Exercise set:
a. In the text on Pamban Island, which town is named as the principal town on the island?
b. In the text on Pamban Island, reproduce the passage from "Location and size" up to and including "is around 67 km2.", substituting "town" for "township".
c. Extend the text on Pamban Island, picking up directly after its final sentence.

Selected excerpt:
** start **
Pamban Island ( pāmpaṉ tīvu), also known as Rameswaram Island, is an island located between peninsular India and Sri Lanka, on the Rama Setu archipelago. The second largest island in the latter, Pamban Island belongs to India and forms the Rameswaram taluk of the Ramanathapuram district of the state of Tamil Nadu. It is the largest island in Tamil Nadu by area. The principal town in the island is the pilgrimage centre of Rameswaram.

Location and size 

Pamban Island is situated between 9°11' N and  9°19' N latitude and  79°12' E  to 79°23' E longitudes. The chain formed by Pamban Island, the shoals of Adam's Bridge, and Mannar Island of Sri Lanka separate Palk Bay and the Palk Strait in the northeast from the Gulf of Mannar in the southwest. Pamban Island extends for around 30 km in width from the township of Pamban in the west to the remains of Dhanushkodi towards the south-east. The length of the island varies from 2 km at the Dhanushkodi promontory to 7 km near Rameswaram. The area of the island is around 67 km2.

Demographics 

Pamban Island constitutes a separate taluk of Ramanathapuram district with four administrative divisions,  Okarisalkulam, Mahindi, Pamban and Rameswaram. There are two administrative villages, Pamban and Rameswaram. The two main towns on Pamban Island are Pamban and Rameswaram. There are also smaller settlements upon the island like Thangachimadam. The taluk headquarters is at Rameswaram. There are railway stations at Pamban and Rameswaram.

Rameswaram with a population of 44,856 (2011 census) is the largest and most populous town on the island. It is one of the most sacred Hindu religious sites and a pilgrimage destination for thousands of Hindus every year. The Ramanathaswamy Temple at Rameswaram has the longest corridor in Asia. Rameswaram is situated at the centre of the island, around 11 kilometres from the township of Pamban and 18 kilometres from Dhanushkodi.

Pamban, situated at the western edge of Pamban Island, is a fishing village and a harbour which is the main point of entry for the pilgrimage centre of Rameswaram. It has a population of around 9,000 inhabitants. Its importance has enhanced because it is located at the eastern end of Pamban Bridge through which supplies enter the island. Pamban is 11 kilometres from Rameswaram, 30 kilometres from the tip of Dhanushkodi and around 7 kilometres from Mandapam on the Indian mainland. It is separated from the Indian mainland by a narrow strip of sea.

Thangachimadam situated between Pamban and Rameswaram is a minor settlement. It derives its name from a mutt(Madam) which is located in the town. There are a couple of temples and a few churches. The township is also served by a police station. Ekantharamar Temple constructed and maintained by the Kanchi mutt is the main attraction here.
** end **
Recorded data:
** start **
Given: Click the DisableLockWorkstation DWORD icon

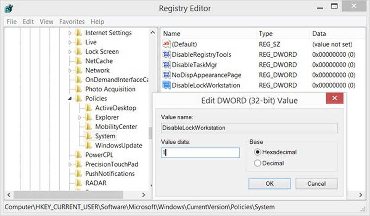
** end **
Final answers:
a. The pilgrimage centre of Rameswaram.

b.
Location and size 

Pamban Island is situated between 9°11' N and  9°19' N latitude and  79°12' E  to 79°23' E longitudes. The chain formed by Pamban Island, the shoals of Adam's Bridge, and Mannar Island of Sri Lanka separate Palk Bay and the Palk Strait in the northeast from the Gulf of Mannar in the southwest. Pamban Island extends for around 30 km in width from the town of Pamban in the west to the remains of Dhanushkodi towards the south-east. The length of the island varies from 2 km at the Dhanushkodi promontory to 7 km near Rameswaram. The area of the island is around 67 km2.

c.
At the eastern tip of the island lies the site of Dhanushkodi, a harbour and a pilgrimage centre, was washed away by the December 1964 cyclone. Prior to its destruction it was a flourishing township and a prominent place of pilgrimage. In its heyday, it rivalled Rameswaram in size and population. However, the December 1964 cyclone destroyed the town in its entirety claiming over 2,000 lives and crippling power supply and communications. Houses, temples, churches, dispensaries and dharmashalas were destroyed leaving nothing but a ghost town. Some of the dharmashalas and a prominent mutt based in Dhanushkodi have been moved to Rameswaram. But Dhanushkodi could never be rebuilt. Dhanushkodi was well connected by rail and road with Pamban and the mainland until the cyclone struck. The ruins of the station and the railway track  have been left untouched thereby making the ghost-town a popular tourist destination.

Physical features and vegetation 

Pamban Island has a few hillocks and elevated physical features in the vicinity of Rameswaram of which Mt. Gandamadana is the tallest. It is believed that this was the hillock from whose summit Lord Rama observed Sri Lanka and conceived the idea of constructing a bridge between India and Sri Lanka. A temple commemorates the site.

Most of Pamban Island is covered with white sand and hence is not suitable for cultivation. Coconut and palm trees are found in abundance along with fig and eucalyptus plants. Scrubs and rushes are found in abundance all along the sea-shore.

Notes

External links 
 "Discover the less explored Pamban Island"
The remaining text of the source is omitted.